**Denise Dodd:
Movie Recommender (Main Function, Correlations, Joins, Python Functions)**

# **Table of Contents**

[Write Up](#Write_Up)

[End User Version](#End_User)

[References](#References)

-----
# **Write Up** <a id="Write_Up"></a>

I choose to run my recommender in a main function. I initially created several multi-step boxes of code using https://analyticsindiamag.com/how-to-build-your-first-recommender-system-using-python-movielens-dataset/ as a guide. However, I chose to transform those steps into a main function:

a) to test my abilities with main functions which I haven’t used in several semesters 

b) so I can differentiate from the steps in my reference website

c) to make it more user friendly (the user only has to click a box once to get their recommendation and not several boxes) 

In the top box of coding (the "End User Version"), I’ve commented out where I print the data frame each step of the way to check for accuracy. This is the final version I would present to an end user. I displayed the results of my recommender with the user requesting a valid movie, an invalid movie, and exiting the loop. 

The first steps in the main function are the same intro steps in all my coding. I load my modules, set my directory, and load the necessary files as panda data frames. Following these introductory steps are the following functions: 

**Merge** – This function left merges the ratings_df data frame and the movies_df data frame on the ‘movieID’ column. The function returns the resulting merged_df data frame. 

**Features** – This function groups the merged_df data frame by ‘title’ and finds the mean ‘rating’ per ‘title.’ A new column called ‘Total Ratings’ is added which counts the number of ratings per title. The function then returns the resulting average_ratings_df which consist of three columns: ‘title,’ ‘rating,’ and ‘Total Ratings.’ This information is useful as our recommender will only return movies that have at least 100 reviews so outlier reviews don’t skew the results.

**Pivot** – This function pivots the merged_df data frame using the ‘userID’ column as the new index, the titles of each movie as the columns, and the ratings of each userID/movie as the data in the body of the pivoted_df data frame. The function returns the pivoted_df which is a very wide data frame with several NaN values in the body as every movie is its own column and values will only populate for each movie that each user has rated. The recommender will use this to find correlations among the movies. 

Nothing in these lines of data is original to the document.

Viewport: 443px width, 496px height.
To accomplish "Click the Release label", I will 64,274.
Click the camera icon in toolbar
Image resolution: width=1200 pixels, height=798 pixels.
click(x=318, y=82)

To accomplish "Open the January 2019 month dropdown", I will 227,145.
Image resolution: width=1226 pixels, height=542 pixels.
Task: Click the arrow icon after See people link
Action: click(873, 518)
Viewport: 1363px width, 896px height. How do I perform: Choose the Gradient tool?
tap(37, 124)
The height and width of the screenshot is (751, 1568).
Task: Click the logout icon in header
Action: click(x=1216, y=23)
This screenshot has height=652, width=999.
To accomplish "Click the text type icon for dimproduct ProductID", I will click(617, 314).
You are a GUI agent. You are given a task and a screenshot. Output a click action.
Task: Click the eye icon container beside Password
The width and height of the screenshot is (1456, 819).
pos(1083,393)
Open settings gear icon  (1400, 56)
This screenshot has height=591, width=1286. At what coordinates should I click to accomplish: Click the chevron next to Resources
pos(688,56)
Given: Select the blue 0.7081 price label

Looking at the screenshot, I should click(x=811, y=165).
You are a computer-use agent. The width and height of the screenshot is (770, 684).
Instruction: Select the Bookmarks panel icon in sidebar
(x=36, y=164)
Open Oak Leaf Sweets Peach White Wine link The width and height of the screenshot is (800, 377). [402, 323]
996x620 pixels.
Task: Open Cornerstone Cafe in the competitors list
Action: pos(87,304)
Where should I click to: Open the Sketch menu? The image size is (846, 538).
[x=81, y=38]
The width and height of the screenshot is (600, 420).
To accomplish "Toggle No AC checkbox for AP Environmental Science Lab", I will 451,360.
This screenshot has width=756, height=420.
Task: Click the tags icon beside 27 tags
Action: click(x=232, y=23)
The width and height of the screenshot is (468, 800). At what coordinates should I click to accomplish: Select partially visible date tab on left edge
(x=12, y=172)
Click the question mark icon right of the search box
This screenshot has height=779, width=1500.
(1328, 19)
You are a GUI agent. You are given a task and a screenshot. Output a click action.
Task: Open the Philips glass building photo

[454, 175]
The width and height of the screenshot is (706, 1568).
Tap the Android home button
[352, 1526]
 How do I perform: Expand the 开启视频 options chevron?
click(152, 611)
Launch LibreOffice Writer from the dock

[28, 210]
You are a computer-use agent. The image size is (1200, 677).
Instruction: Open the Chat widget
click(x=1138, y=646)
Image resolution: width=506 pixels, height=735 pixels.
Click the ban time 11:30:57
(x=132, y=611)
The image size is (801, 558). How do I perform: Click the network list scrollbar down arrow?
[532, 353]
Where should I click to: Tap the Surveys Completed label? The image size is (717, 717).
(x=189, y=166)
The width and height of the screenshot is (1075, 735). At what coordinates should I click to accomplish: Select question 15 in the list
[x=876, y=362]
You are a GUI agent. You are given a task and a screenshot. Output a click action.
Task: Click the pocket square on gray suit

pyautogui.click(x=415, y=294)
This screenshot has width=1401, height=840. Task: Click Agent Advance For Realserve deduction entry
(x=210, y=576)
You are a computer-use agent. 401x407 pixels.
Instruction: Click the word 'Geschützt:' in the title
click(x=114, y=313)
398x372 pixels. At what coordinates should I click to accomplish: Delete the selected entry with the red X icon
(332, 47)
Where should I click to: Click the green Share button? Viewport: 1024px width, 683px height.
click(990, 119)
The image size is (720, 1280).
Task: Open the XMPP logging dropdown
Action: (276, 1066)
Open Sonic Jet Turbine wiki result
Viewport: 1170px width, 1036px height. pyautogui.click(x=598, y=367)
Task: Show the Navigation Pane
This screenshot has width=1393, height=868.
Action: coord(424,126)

**Recommender** – Now that all the data frames are formatted, this function does what the assignment asks, which is to obtain a movie from the user and recommend 10 similar movies. This function is a loop which asks the user to input the name and release year of a movie they would like recommendations for or type ‘quit’ in any upper/lowercase combination to leave the loop. If the user requests a movie that is not in the database, the loop alerts the user to the error and repeats from the beginning requesting a movie. If the user inputs a movie which is in the database, the loop continues to the recommendation programing. 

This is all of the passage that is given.